This validates Hamas’s strategy of first murdering and raping its way across southern Israel and then reaping the benefits of Israel’s inevitable retaliation, which satisfied the terror organization’s suicidal theology and its propaganda ambitions.
Israel is confronting an enemy that not only proudly declares its ambition to exterminate the Jews, but literally prays to God for its own death. At the same time, Israel faces an international community that cannot or will not process the reality that dying for the sake of Allah is Hamas’s “highest goal” and what that means for Israel’s security. Unable or unwilling to comprehend Hamas’s deranged thinking, the international community has created an alternate reality that tries to explain the jihadist mentality with “reason” and “logic.” It believes that the explanation for such suicidal violence must be the “occupation,” the “relentless” construction of “settlements,” the “Judaizing of Jerusalem” and so on. What else could it possibly be? After all, “victims” can’t be perpetrators.

#### [What to do]
1. In the passage on Hamas and Israel, what is described as Hamas's "highest goal"?
2. Extend the passage on Hamas and Israel, picking up after its last sentence.
The material after this passage has no connection to it.

#### [Source data]
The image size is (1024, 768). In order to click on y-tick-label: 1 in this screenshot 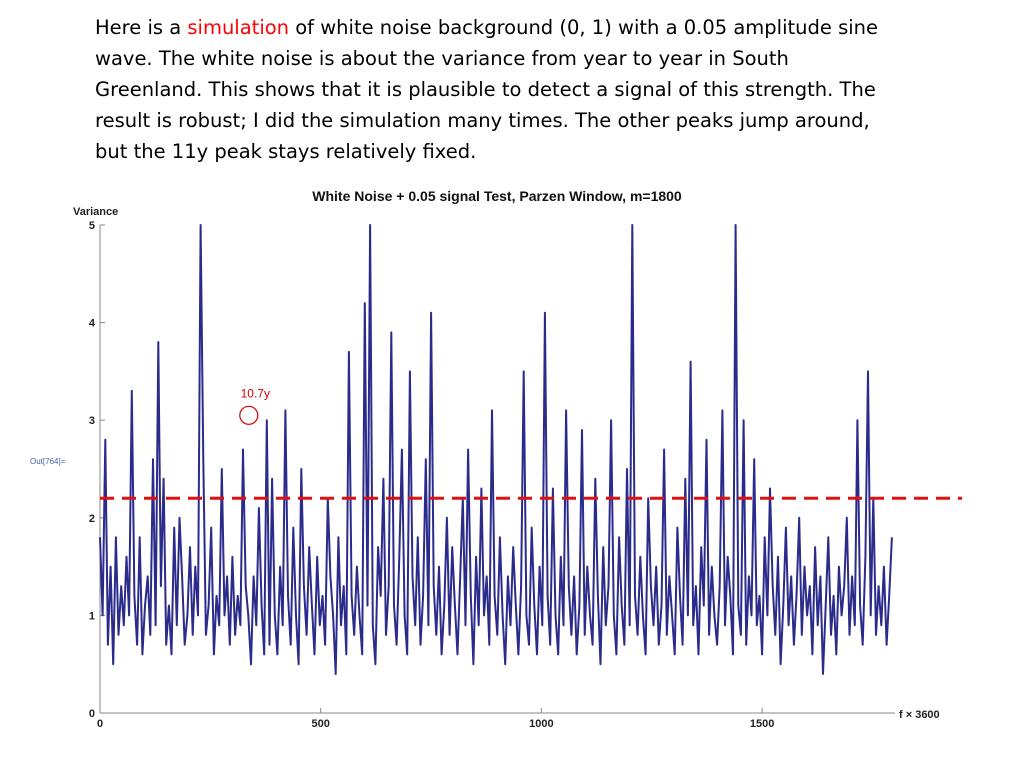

#### [Answers to the problems]
1. Dying for the sake of Allah.

2.
If one cannot see what is staring you in the face—Hamas’s religious opposition to Jewish sovereignty within any borders—these simplistic ideas are the only refuge. And they work. They lead to such absurdities as the continuing demand for a two-state solution; even though, after Oct. 7, any accommodation between Israel and the Palestinians is further away than ever before.
For all these reasons, Hamas wouldn’t dream of turning back the clock. The death and destruction it has caused on both sides has been an enormous win, fulfilling all its religious and political fantasies.
Only by destroying Hamas’s war-making abilities—an essential goal that, except for the United States, the international community seems hellbent on preventing—can Hamas’s horrific invasion of Israel end in defeat. And until the moment it is defeated, Hamas is winning.